Application servers like Node and Python are brilliant at executing business logic, but they are notoriously terrible at handling raw internet traffic. They struggle with slow HTTP requests (like a user on a 3G network slowly uploading an image), they consume too much memory serving static files (like massive React JS bundles), and they are easily overwhelmed by basic DDoS attacks.
The solution is to place a Reverse Proxy—like the legendary open-source Nginx server—in front of your application. Nginx is an absolute tank. It handles millions of concurrent connections with mere megabytes of RAM. It sits on port 80 (HTTP) and 443 (HTTPS), acts as a shield, filters out bad traffic, handles the complex SSL/TLS cryptography, and only forwards the clean, legitimate requests to your fragile Node.js server running safely hidden on local port 3000.
Basic Proxy Configuration
Configuring Nginx is done via blocks in the /etc/nginx/nginx.conf file. To proxy traffic from a public domain to your local app, you define a server block.
server {
listen 80;
server_name api.mywebsite.com;
location / {
# Forward all traffic to the local Node.js app
proxy_pass http://127.0.0.1:3000;
# Pass the original client IP to Node.js
proxy_set_header Host $host;
proxy_set_header X-Real-IP $remote_addr;
proxy_set_header X-Forwarded-For $proxy_add_x_forwarded_for;
}
}
Because Nginx is proxying the request, your Node.js app thinks every request is coming from 127.0.0.1 (Nginx itself). The proxy_set_header directives are crucial; they inject the real user's IP address into the headers so your Node app knows who is actually connecting (crucial for rate limiting and logging).
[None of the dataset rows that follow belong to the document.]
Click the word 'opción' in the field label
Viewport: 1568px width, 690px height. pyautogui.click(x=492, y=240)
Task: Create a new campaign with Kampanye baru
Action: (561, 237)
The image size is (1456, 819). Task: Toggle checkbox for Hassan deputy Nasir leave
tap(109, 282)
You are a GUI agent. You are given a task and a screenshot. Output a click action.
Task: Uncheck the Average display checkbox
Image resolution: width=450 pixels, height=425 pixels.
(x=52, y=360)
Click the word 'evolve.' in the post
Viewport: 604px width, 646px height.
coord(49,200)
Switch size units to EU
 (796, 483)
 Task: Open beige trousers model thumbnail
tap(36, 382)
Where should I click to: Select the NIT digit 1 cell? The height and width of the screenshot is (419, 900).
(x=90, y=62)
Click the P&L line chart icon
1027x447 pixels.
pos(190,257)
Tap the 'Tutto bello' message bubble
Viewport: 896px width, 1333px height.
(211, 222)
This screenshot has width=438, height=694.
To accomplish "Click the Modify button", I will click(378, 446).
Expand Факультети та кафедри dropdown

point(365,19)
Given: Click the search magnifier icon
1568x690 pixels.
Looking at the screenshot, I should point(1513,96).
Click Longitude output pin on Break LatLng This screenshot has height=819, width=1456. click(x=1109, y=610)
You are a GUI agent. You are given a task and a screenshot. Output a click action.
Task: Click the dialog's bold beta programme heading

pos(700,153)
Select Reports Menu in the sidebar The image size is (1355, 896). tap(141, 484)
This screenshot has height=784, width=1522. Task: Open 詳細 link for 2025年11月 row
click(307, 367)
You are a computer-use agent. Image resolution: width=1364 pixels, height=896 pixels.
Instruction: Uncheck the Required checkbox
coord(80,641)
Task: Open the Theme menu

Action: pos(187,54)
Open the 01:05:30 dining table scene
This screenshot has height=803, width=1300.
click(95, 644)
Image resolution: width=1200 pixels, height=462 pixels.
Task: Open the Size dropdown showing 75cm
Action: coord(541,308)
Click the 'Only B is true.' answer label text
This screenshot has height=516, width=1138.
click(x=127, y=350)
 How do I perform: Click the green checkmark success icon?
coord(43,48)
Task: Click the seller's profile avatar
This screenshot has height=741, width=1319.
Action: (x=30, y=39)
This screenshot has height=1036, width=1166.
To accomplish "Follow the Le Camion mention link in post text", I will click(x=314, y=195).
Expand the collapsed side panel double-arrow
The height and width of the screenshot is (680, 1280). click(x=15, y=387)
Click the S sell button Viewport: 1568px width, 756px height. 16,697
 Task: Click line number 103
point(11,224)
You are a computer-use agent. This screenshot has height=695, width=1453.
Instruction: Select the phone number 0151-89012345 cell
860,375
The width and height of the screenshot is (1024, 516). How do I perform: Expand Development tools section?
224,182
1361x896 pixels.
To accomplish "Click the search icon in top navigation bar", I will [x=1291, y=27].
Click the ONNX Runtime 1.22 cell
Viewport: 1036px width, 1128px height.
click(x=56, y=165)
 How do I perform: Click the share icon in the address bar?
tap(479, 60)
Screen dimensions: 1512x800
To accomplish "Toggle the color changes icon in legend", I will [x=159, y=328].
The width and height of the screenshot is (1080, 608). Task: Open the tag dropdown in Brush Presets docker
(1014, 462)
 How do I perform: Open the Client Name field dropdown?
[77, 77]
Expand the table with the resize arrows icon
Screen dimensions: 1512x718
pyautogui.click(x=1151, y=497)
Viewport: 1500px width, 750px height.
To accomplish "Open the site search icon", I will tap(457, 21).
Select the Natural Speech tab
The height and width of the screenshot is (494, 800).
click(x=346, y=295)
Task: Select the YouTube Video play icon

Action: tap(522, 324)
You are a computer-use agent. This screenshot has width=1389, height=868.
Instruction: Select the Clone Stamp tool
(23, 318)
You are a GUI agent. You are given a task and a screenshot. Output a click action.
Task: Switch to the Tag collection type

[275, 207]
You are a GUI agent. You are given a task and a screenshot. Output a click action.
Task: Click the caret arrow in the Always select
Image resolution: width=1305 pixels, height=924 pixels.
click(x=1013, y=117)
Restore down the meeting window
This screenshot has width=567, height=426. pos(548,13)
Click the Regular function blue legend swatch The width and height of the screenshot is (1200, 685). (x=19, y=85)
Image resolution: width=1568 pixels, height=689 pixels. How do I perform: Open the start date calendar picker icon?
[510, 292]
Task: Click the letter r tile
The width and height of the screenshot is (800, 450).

Serving Static Files and Load Balancing
If you are serving a React or Vue frontend, do not let Node.js serve those files. Let Nginx do it. Nginx can serve static HTML, CSS, and images thousands of times faster than Express.js.
server {
listen 80;
server_name mywebsite.com;
# Nginx serves the React frontend blazingly fast
location / {
root /var/www/my-react-app/build;
try_files $uri /index.html;
}
# Nginx forwards only the API calls to the backend
location /api/ {
proxy_pass http://127.0.0.1:3000;
}
}
As your company scales, a single Node server won't be enough. Nginx seamlessly transforms into a Load Balancer using an upstream block. You simply define three local ports (3000, 3001, 3002), spin up three instances of your Node app, and Nginx will flawlessly distribute the incoming traffic across all three, instantly tripling your application's capacity.